» **EXERCISE GOAL**
Write out the entries exactly, pictures excluded.

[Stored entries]
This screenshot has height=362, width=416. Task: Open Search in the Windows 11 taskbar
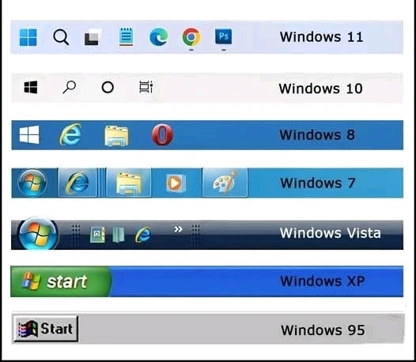pyautogui.click(x=61, y=37)
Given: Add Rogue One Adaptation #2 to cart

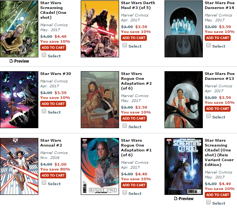Looking at the screenshot, I should [x=134, y=118].
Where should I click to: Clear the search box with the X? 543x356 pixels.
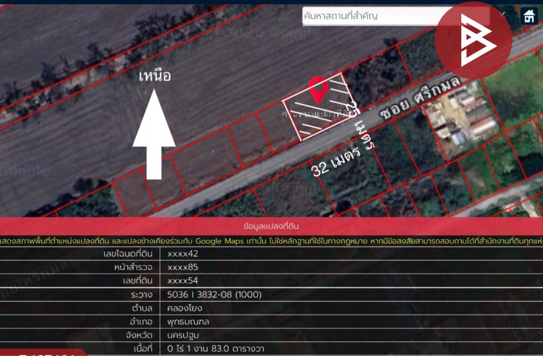click(503, 16)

» **TASK RESULT**
This screenshot has height=362, width=416. Task: Open Search in the Windows 11 taskbar
pyautogui.click(x=61, y=37)
Given: Add Rogue One Adaptation #2 to cart

Looking at the screenshot, I should [x=134, y=118].
Where should I click to: Clear the search box with the X? 543x356 pixels.
click(503, 16)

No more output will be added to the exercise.